__SELECTED TEXT__:
★ ★ ★ ★

- Conference: Mid-American Conference
- Record: 4–4–1 (2–4 MAC)
- Head coach: Merle Schlosser (4th season);
- MVP: Jim Habel
- Captain: Leroy Repischak
- Home stadium: Waldo Stadium

= 1960 Western Michigan Broncos football team =

American college football season

The 1960 Western Michigan Broncos football team represented Western Michigan University in the Mid-American Conference (MAC) during the 1960 college football season. In their fourth season under head coach Merle Schlosser, the Broncos compiled a 4–4–1 record (2–4 against MAC opponents), finished in fifth place in the MAC, and were outscored by their opponents, 173 to 106. The team played its home games at Waldo Stadium in Kalamazoo, Michigan.

★ ★ ★ ★

__RECORDED DATA__:
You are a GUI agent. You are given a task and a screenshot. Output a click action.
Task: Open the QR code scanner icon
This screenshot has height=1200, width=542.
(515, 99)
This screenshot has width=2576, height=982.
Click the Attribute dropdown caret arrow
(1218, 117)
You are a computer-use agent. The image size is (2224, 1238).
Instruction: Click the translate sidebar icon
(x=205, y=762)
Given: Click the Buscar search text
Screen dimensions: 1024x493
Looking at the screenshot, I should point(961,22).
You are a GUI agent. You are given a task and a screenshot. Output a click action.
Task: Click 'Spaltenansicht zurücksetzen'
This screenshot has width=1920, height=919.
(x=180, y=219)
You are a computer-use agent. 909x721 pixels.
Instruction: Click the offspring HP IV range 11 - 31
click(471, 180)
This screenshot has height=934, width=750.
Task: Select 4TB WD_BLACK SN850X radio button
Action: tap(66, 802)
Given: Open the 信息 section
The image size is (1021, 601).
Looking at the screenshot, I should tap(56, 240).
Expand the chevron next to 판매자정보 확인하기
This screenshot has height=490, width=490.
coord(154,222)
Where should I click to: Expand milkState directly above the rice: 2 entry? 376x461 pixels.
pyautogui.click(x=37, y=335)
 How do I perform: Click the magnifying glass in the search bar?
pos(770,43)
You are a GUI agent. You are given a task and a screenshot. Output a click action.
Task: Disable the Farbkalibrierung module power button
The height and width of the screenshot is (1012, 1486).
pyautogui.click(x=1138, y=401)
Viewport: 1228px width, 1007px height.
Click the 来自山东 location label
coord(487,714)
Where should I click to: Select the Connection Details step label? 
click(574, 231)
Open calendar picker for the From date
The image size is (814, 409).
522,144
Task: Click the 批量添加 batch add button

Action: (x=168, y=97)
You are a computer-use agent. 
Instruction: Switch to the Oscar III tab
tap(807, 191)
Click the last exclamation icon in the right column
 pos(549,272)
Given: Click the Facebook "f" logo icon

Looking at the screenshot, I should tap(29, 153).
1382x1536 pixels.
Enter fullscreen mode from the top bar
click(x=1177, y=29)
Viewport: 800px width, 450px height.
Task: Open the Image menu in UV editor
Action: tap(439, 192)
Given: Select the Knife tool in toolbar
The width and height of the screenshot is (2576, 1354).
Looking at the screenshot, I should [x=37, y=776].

★ ★ ★ ★

__WHAT YOU WILL DO__:
A: In the text about the 1960 Western Michigan Broncos football team, who was the team's MVP?
B: From the records, reproduce verbatim the lines that begin at the one containing "Where should I click to: Select" and stop after the one containing "Action: (x=168, y=97)".

__ANSWERS TO THE EXERCISE__:
A: Jim Habel

B:
Where should I click to: Select the Connection Details step label? 
click(574, 231)
Open calendar picker for the From date
The image size is (814, 409).
522,144
Task: Click the 批量添加 batch add button

Action: (x=168, y=97)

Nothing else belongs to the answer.